Gloucester Catherdral : Choir CarvingsGloucester Catherdral : Choir CarvingsGloucester Catherdral : Choir Carvings

After all that ecclesiastical glory, a quick sandwich lunch and we headed back South again, and the siren call of Swanley Bridge Marina and Sidmouth Folk Week.

The Captain must have known we were running late and were hot and harrassed, as he jumped ship at one of those difficult – and grey painted- locks, dived into an impenetrable hedgerow bordering the lock cottage garden, and ignored all attempts to tempt him back on board. Unfortunately, when he jumps ship, he eventually tends to return to the point at which he went ashore, and then fails to notice that his home has moved on a few yards.

Unable to wait there with Song & Dance in the lock, we moved on fifty yards or so, and moored up properly, reluctantly accepting that we would probably have to stay there the night, all the while posting a lookout on the lock side. Fortunately the inhabitant of the lockkeeper’s cottage was present; he tied up his whippet, and allowed us to  rummage around in his shrubbery. Realising the game was up, Sir emerged blinking into the sunshine, and allowed us to accompany him back to his mobile food bowl. Oh the joys of a demanding ship’s Master…

After all that excitement for the day, our final resting place for the day was unmemorable, and forgotten.

Massive Checkatrade Failure

Seems the problem of finding a reliable builder for cathedral improvements was as big a problem then as it is finding a decent builder these days. Bodgit and Scarper Ltd were clearly well established in Tudor times.

Worcester Cathedral: Prince Arthur's Tomb

There are a couple of older tombs just to the right of SWMBO in the picture, and they decided they wanted to build a big tall impressive tomb/chapel/whatever on top, for Prince Arthur. The filigree masonry and everything is just staggering. But when  they came to assemble all that fancy carved masonry screen, they found it was about six inches too high.

Worcester Cathedral: Bodge Job

So rather than go back and do it properly, they just hacked away at the existing fabric of the cathedral, and hoped no one would notice.

Hog Roast

Nearby is a carving of a spit-roasted human… one of the masons perhaps.

Worcester–Cloister, Crypt and Chapter House

Staying with the C theme, there’s a fine crypt…

Worcester Cathedral: CryptWorcester Cathedral: Crypt

… a splendid large circular Chapter House, which defied all attempts to depict properly in a photo…

Chapter HouseWorcester Cathedral: Chapter House

… and a fine Cloister, where the supporting columns had aligned holes, so the head monk could peer down all one side and check the chaps were all heads down and working hard. The middle photo gives an idea.

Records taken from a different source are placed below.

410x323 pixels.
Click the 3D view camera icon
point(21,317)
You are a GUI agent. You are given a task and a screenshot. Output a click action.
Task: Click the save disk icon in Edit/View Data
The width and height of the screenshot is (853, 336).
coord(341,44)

Worcester Cathedral: CloisterWorcester Cathedral: CloisterWorcester Cathedral: Chapter House

Worcester–Carvings and Ceilings

More by accident than design, we seem to be sailing past loads of interesting churches, abbeys, priories and cathedrals. Perhaps someone’s trying to tell us something. Worcester Cathedral looms over the Severn. A photo from the river is a classic shot, but with a boat to control and indifferent weather we didn’t bother. Anyway, it seemed churlish not to continue the theme.

Worcester Cathedral: Side Chapel TriptychWorcester Cathedral: Side Chapel Triptych

In one of the side chapels is an enormous carved triptych: can only show a small bit here, but the detailed expressions on the faces are remarkable. Took eleven years to complete, apparently.

Worcester CathedralWorcester Cathedral: King John's Tomb

The stained glass is not medieval: being a cathedral at the time, rather than a priory or abbey, good old Henry VIII destroyed it. (Gloucester was not a cathedral at the time, hence it’s glass wasn’t destroyed). King John’s tomb is plonked right in the middle of the choir (you can see it at the bottom of the main photo). That must make dancing in the aisles a little problematic.

Worcester CathedralWorcester Cathedral

Nonetheless, the ceiling is wonderful.